Over the decades, a severe disconnect has occurred in the development of games by independent DMs, creating largely isolated games throughout the world. This is the mistaken belief that "playing" is a adjective that modifies the word "role" and not the word "game." In turn, this has caused tens of thousands of participants to believe that an RPG is a "game" in which persons "play" a "role" ~ rather than the adjective "role-playing" that describes a specific kind of game.
The problem derives from the dual use of the word "play" in both aspects. We play games. We play roles. The word itself is a derivation of a West Saxon word, plega, meaning quick motion, recreation, exercise or any brisk activity. The last was employed most often in terms of "swordplay," meaning to fight one another as training (though of course, now, swordplay is often used to describe the real thing).
The use of plaga was employed for a lot of purposes, as it still is today. Children play, we play with words, we have sexual play, we play with ourselves, an object that is free and unimpeded has a lot of play, we play instruments and so on.

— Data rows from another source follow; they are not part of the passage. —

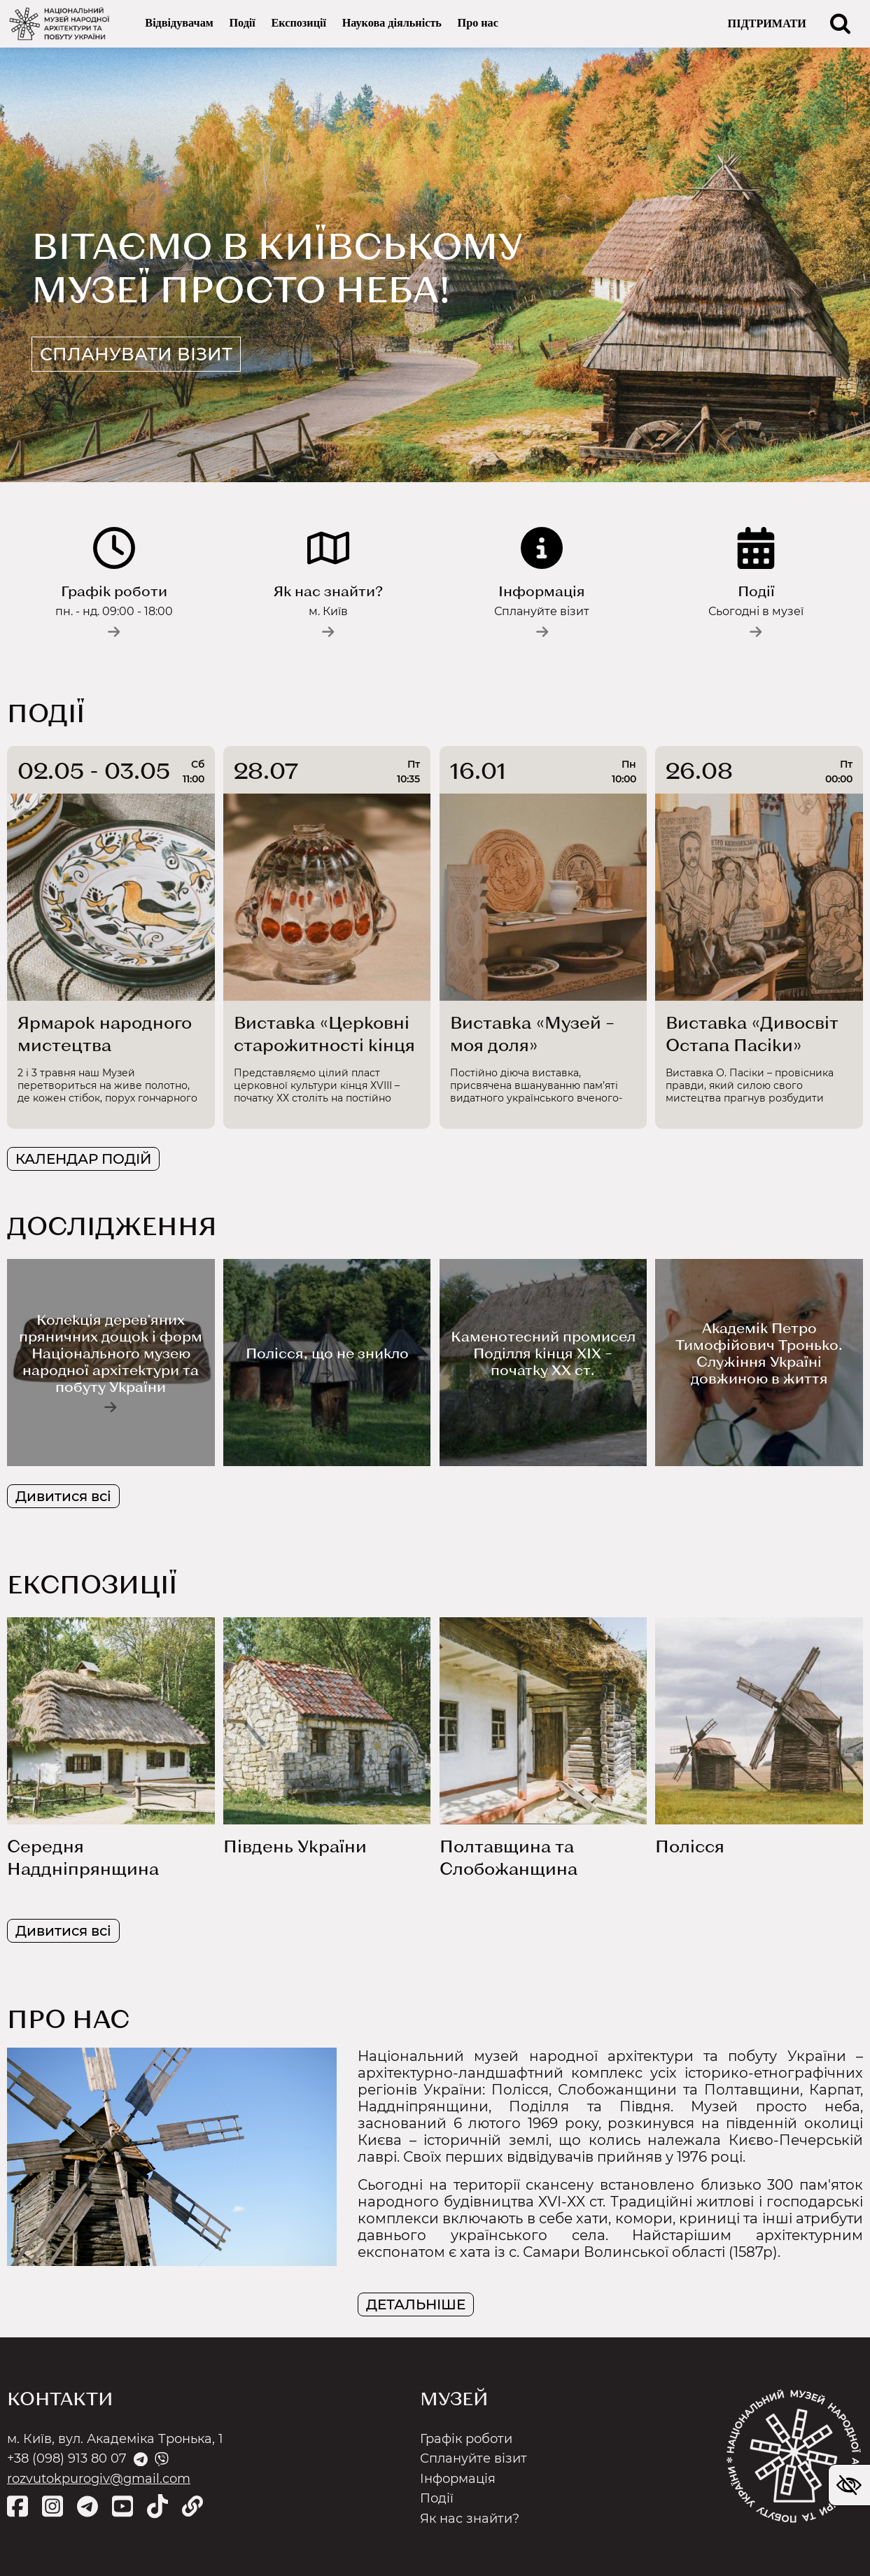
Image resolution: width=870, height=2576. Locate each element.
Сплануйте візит (473, 2458)
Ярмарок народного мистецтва (104, 1034)
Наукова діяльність (392, 23)
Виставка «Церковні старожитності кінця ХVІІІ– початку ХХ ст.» (324, 1035)
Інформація (458, 2478)
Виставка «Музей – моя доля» (532, 1034)
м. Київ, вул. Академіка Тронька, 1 (115, 2439)
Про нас (478, 23)
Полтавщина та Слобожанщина (508, 1857)
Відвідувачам (179, 23)
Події (242, 23)
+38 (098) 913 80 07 (67, 2458)
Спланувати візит (157, 352)
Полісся (689, 1846)
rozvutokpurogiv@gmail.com (98, 2478)
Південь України (295, 1846)
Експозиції (299, 23)
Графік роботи (466, 2439)
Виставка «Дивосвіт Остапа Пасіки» (752, 1034)
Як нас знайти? (469, 2518)
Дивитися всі (63, 1496)
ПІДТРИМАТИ (767, 23)
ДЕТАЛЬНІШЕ (415, 2304)
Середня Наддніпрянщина (83, 1857)
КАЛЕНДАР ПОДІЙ (83, 1159)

The idea of play as taking part of a game dates from 1200 and the idea of play as a dramatic performance originates just a century later, so both meanings have a great deal of history and it is up to context to sort them out.
When we look at the manner in which a game functions, we see that there are challenges, options, obstacles and ultimately payoffs in making a choice or being lucky with a die. I've written extensively about D&D and game theory so I don't want to revisit that just now. I will take a moment and emphasize two particular conditions that we tend to associate with "games": the possibility of both winning and losing and the fundamentals of a payoff, or a reward that is received for making the right choices.
These do not strictly apply to all games, but they certainly apply to D&D. Characters can die. Characters can make the wrong or the right choice. Characters can be rewarded. The concept of the RPG as a "game" inherently evolved from these basic principles.
When an individual declares that RPGs are about "Playing a Character," they have restructured the game completely. Now, we have no necessity to "make the right choice" since all choices that are made by a character are either a) decipherable as appropriate in the player's opinion or b) measurably permissible in that the player's character is entitled to grow, adapt, change or otherwise progress in whatever way the player desires.
There are no wrong ways to play a character's motivation or a character's belief system. All ways, by definition of the player's personal volition, are "right." Therefore, all rewards are not given because the player made the right decision as opposed to a wrong decision, but because the player is entitled to a reward for having taken the time to play the character openly in a public forum. I participated, and therefore I deserve to be rewarded.
Here we have an unconscious head-to-head between two theories of RPG participation, divided between those who believe that RPGs are games, with the structure and accountability of games, or that RPGs are a form of personal expression, with the permissiveness and social affirmation that comes from expressing oneself as a person.
Both are legitimately means by which participants can obtain validation and "fun." But they are absolutely not compatible.
Before letting anyone participate in your game, you should be absolutely clear about the philosophy to which they ascribe. It is quite clear that there are far, far, far more Chads in the world than Carls . . . and there are reasons for that, which I choose not to go into at this time.